しかし近年の宅地開発がされる前は、周囲の谷戸から豊かな湧水を集めて流域の田畑を潤していました。別名「歌川」という綺麗な名前で呼ばれていたようで、その眺めは「歌川渓谷」といわれ、春や秋の景色は素晴らしかったと言われます。現在、上流付近は人工的な真っすぐな川ですが、下流に行くと地形に合わせて紆余曲折して、昔の美しかった川の流れを感じさせてくれます。
古い地図には「歌川」という地名がありますが、今は橋の名前として残っています。
この地図は『大正6年陸地測量部・「荏田」の地形図』から引用しました。四角の所に「歌川橋」(平成9年10月竣功)が架けられています。
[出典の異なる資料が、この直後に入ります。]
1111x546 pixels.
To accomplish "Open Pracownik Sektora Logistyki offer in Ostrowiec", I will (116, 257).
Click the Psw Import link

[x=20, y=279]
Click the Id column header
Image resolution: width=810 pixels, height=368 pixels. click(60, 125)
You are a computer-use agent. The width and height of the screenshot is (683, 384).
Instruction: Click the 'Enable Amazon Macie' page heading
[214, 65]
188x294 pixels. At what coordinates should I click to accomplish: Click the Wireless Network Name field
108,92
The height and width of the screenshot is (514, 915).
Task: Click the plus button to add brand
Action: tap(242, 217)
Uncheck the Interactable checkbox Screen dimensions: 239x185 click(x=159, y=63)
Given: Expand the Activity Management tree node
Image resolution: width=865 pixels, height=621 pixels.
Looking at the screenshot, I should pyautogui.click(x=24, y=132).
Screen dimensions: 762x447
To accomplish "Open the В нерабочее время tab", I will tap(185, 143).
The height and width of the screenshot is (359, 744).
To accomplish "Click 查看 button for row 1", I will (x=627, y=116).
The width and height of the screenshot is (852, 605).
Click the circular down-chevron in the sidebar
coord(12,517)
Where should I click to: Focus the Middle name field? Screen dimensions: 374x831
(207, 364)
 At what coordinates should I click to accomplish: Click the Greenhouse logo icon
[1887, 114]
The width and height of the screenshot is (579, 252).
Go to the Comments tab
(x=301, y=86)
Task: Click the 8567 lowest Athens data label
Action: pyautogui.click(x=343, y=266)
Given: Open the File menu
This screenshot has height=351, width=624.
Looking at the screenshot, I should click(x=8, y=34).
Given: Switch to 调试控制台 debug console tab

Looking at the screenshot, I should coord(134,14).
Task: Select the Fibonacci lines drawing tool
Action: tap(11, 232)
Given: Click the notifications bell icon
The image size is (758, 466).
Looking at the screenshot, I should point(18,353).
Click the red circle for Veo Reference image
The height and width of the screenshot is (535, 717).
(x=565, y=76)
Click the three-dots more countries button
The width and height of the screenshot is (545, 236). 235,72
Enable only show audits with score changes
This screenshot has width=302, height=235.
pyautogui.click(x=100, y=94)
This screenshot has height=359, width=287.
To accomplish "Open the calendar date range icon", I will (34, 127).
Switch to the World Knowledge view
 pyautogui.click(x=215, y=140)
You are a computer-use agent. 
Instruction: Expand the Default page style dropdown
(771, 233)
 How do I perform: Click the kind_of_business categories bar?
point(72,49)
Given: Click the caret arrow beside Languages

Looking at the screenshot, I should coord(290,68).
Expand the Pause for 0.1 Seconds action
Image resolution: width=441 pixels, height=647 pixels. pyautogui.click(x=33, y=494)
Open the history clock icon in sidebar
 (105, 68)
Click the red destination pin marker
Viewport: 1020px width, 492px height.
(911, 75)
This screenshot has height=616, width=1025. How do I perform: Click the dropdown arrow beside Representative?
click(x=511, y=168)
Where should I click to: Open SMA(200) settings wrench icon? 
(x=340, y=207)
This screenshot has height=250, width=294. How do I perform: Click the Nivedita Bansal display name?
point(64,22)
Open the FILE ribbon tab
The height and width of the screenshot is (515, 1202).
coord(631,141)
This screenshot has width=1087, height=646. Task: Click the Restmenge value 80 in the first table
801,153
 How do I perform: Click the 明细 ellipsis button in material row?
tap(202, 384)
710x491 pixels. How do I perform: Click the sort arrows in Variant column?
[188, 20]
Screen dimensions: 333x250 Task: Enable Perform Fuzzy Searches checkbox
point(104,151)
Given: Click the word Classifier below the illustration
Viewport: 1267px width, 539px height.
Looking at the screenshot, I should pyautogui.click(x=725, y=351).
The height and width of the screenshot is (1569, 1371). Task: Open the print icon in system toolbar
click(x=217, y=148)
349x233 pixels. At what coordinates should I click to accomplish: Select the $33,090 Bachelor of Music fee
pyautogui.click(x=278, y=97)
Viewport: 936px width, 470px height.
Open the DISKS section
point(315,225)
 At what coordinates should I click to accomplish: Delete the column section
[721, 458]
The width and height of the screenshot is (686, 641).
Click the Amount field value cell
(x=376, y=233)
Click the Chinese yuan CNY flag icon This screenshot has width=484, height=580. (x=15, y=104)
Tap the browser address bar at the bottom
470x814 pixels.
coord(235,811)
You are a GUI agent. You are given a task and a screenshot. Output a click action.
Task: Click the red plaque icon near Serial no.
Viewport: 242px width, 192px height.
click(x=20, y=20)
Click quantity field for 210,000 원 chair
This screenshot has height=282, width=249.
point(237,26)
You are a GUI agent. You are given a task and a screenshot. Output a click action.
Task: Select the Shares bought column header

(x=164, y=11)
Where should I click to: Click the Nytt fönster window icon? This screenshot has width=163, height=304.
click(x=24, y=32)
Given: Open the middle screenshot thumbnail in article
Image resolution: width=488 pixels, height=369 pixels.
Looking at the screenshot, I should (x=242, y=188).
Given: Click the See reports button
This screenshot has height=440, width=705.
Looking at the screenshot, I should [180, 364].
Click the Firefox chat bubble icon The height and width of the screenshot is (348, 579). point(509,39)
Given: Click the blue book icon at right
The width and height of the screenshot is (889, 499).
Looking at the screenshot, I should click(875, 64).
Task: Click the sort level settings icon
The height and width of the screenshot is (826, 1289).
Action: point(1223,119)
黒須田川の遊歩道から眺めた一年間の景色をまとめて見ました。特にカワセミに拘って撮った景色です。遠景なのでカワセミを見つけるのは難しいですが、木々に隠れたり、餌をくわえて飛んでいたり、ふくら鳥になったり、鋭い眼で餌を狙ったりしています。
1月6日
2月6日
3月9日
4月2日
5月6日
6月12日
7月10日
8月2日
9月8日
10月2日
11月4日
12月13日
撮影中にファイダーの中に飛び込んできたカワセミもいます。撮った後からカワセミがいるのに気づいて驚いたりすることもありました。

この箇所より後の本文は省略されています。